Information shown
--- START ---

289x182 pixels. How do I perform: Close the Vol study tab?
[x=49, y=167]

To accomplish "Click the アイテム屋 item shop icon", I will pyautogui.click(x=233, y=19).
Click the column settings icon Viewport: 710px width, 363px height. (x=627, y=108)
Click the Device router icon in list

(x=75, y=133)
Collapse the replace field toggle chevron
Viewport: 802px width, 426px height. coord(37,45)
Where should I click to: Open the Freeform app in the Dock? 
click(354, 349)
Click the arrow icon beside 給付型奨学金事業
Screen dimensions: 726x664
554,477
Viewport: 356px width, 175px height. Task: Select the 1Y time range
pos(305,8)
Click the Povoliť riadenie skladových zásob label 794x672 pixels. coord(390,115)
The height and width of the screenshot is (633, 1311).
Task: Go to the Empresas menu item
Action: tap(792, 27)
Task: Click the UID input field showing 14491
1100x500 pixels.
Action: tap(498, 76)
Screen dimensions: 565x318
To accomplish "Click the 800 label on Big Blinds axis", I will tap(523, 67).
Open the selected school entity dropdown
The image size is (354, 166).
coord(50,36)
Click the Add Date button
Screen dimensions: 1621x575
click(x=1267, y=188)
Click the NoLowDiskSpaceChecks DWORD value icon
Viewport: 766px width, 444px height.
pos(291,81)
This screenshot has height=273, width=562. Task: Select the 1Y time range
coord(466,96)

--- END ---

Task requirements
Give the count of lines in the listing above that hold the word "will", and say nothing else.

Answer to the problem
2